Our Winter Ride
I have started writing this week's blog many times the last few days, never certain how to sum up the world right now. Everywhere I turn, no matter who I speak to, the mood is the same. As winter is finding its way in with the first snow this week and colder temperatures the "blah" feeling is all encompassing.
While the last nine months have been more challenging than we could have imagined we found ways to “live” outside safely- to see family and friends and even some days find adventures. As we are forced inside I am having a hard time accepting again a shift in our normal back to a more isolated lifestyle- to lose the outlet we all need. I trust like every other shift we will find our way but the next two months feel daunting at best.
And yet, I should know this is the way this kind of ride works, we go up and down and we have to hang on trusting that eventually our dips will rise again. I think my own recovery is also at play as I am still healing slower than anticipated. But unlike how I normally function, I am letting myself rest when I need to. I am asking for help -something I do not do easily and I am trying to give myself the space to heal- to be kind to myself.
I think that is what we all need to remember right now- be kind to yourself.
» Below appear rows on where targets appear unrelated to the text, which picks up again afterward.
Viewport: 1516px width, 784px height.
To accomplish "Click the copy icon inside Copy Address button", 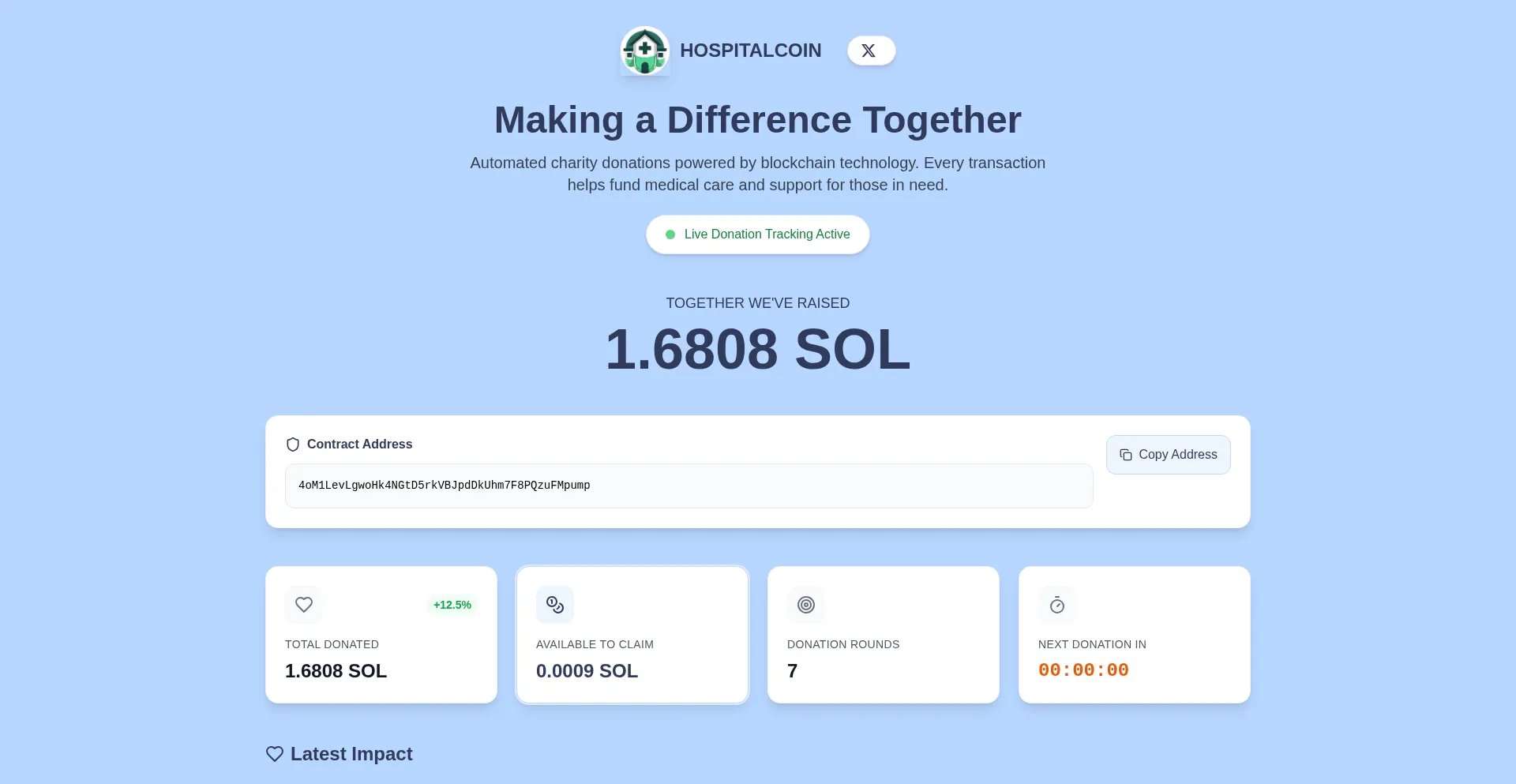I will point(1125,455).
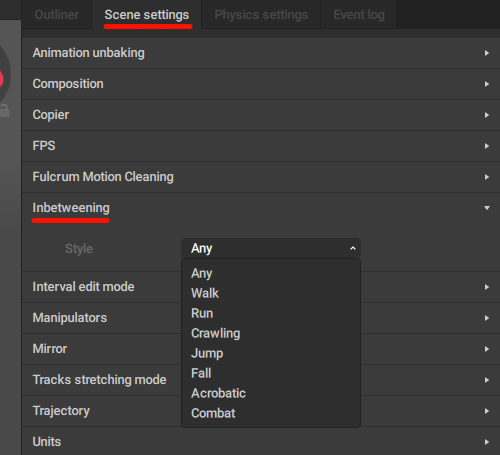Expand the Copier section
This screenshot has height=455, width=500.
coord(261,115)
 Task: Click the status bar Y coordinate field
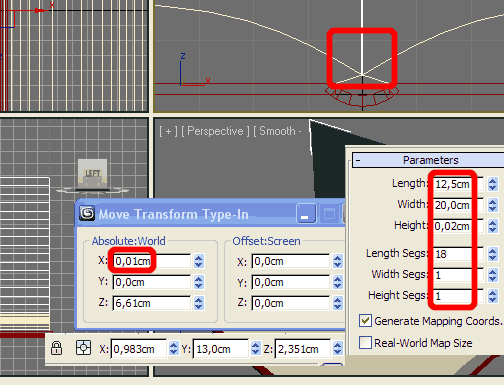(221, 349)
The end of this year will look different than any of us have known before and I anticipate we will all in the next week or two have a hard day - when life feels impossible and lonely and not very festive. And I remind myself it is OK to feel this - to be in that moment upset - and I do not have to rationalize it or apologize for it or even immediately fix it. I can just be and do whatever I need to do.
I also remind myself that as a world we are in this together-connected by shared loss and heartbreak-and I have to believe hope. I know from my own rare disease ride much of my strength to push forward comes from feeling the support of my community-knowing that I do not have to do this solely on my own. Please know you are not alone. We will get through these harder days together, lifting each other up as we all look towards our better tomorrow’s.
And as my favorite poet Kai Skye (Pen name Brian Andreas) reminds us, that alone is worth celebrating, "Everywhere the world stopped and we heard our own hearts in the quiet saying, Reach out and lift each other up, if you wonder what there is to celebrate this year."